Il aura fallu un an aux pouvoirs publics pour étendre les deux nouvelles conventions collectives nationales (CCN) des Etam (employés, techniciens et agents de maîtrise) du secteur*. Le 12 juillet 2006, fédérations patronales et syndicales tombaient d’accord, après un an de négociation, sur le contenu du futur statut des Etam du secteur. Les deux textes étaient ouverts à signature jusqu’au 26 septembre 2006. La CCN des travaux publics était finalement paraphée par quatre syndicats (CGC, CFDT, CFTC et FO), le texte bâtiment par deux seulement (CFTC et FO).
La publication au « JO » du 28 juin 2007 des deux arrêtés d’extension (voir le cahier « Textes officiels » du numéro précédent) les rend obligatoires à toutes les entreprises du BTP à partir du 1er juillet 2007. Rappelons que ce n’était juridiquement pas le cas des actuelles CCN des Etam qui n’étaient pas étendues. De ce point de vue, c’est une nouveauté importante. Les deux nouvelles conventions collectives s’imposent aux entreprises françaises mais également aux entreprises de travaux de l’Union européenne qui viennent effectuer une prestation de services en France. Présentation de ce qui change pour les Etam du BTP et leur employeur.

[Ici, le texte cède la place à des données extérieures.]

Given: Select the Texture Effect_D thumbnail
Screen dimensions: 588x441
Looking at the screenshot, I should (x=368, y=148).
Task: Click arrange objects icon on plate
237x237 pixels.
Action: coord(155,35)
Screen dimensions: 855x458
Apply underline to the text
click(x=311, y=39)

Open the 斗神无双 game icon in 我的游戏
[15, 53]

1. Un contrat de travail écrit
Tout engagement d’un Etam doit faire l’objet d’un contrat de travail écrit mentionnant sa fonction, sa classification, sa rémunération, sa durée du travail et les organismes de retraite et de prévoyance auxquels il est affilié.
2. Période d’essai
Elle est allongée. De trois mois maximum auparavant, elle est :
• Dans les TP : de deux mois renouvelables une fois pour une durée identique (quatre mois maximum) pour les Etam de niveau A à D, trois mois renouvelables une fois pour une durée identique (six mois maximum) pour les Etam de niveau E et plus.
• Dans le bâtiment : de deux mois renouvelables une fois pour une durée identique (quatre mois maximum) pour les employés, trois mois renouvelables une fois pour une durée identique (six mois maximum) pour les techniciens et agents de maîtrise.

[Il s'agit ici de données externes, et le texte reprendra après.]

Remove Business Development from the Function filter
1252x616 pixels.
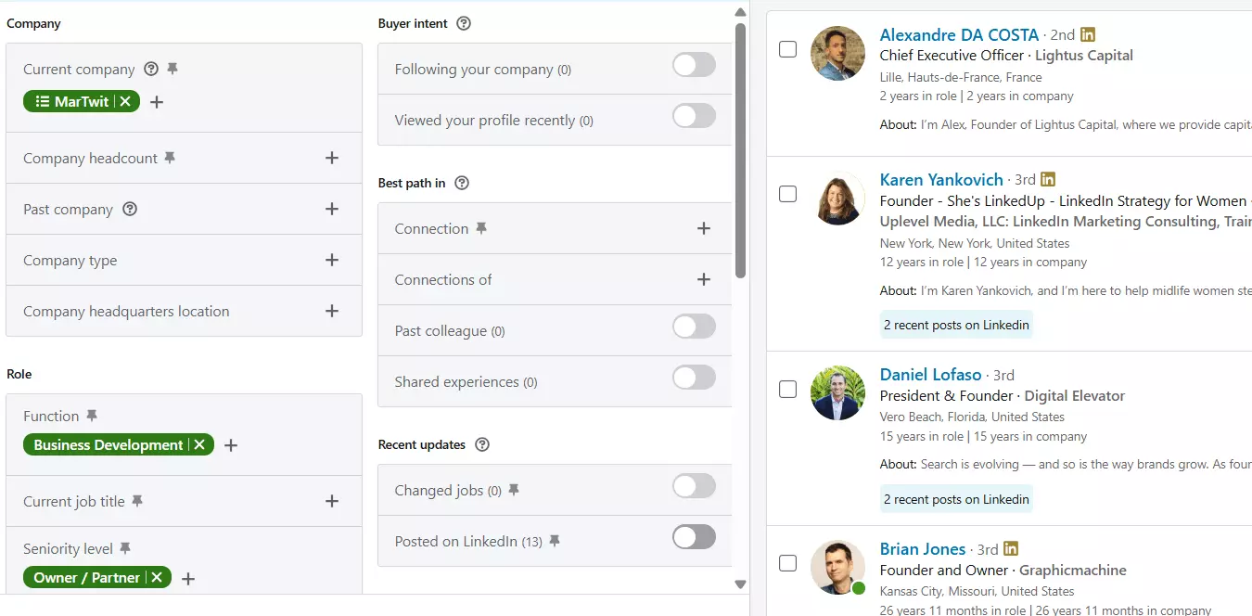pos(199,444)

Dans les deux cas, un délai de prévenance de huit jours est nécessaire avant de renouveler la période d’essai.
Passé le premier mois d’essai, employeur et salarié devront respecter un préavis de deux semaines avant de rompre le contrat.
3. Modification du contrat
Toute proposition de modification du contrat doit être notifiée par écrit au salarié. Comme pour les cadres, l’Etam dispose d’un mois pour réfléchir. S’il refuse, il est licencié, à charge pour son employeur de justifier d’une cause réelle et sérieuse de licenciement.
4. Durée du préavis
En cas de licenciement ou de démission, l’Etam effectue :
• Un mois de préavis s’il a moins de deux ans d’ancienneté dans l’entreprise.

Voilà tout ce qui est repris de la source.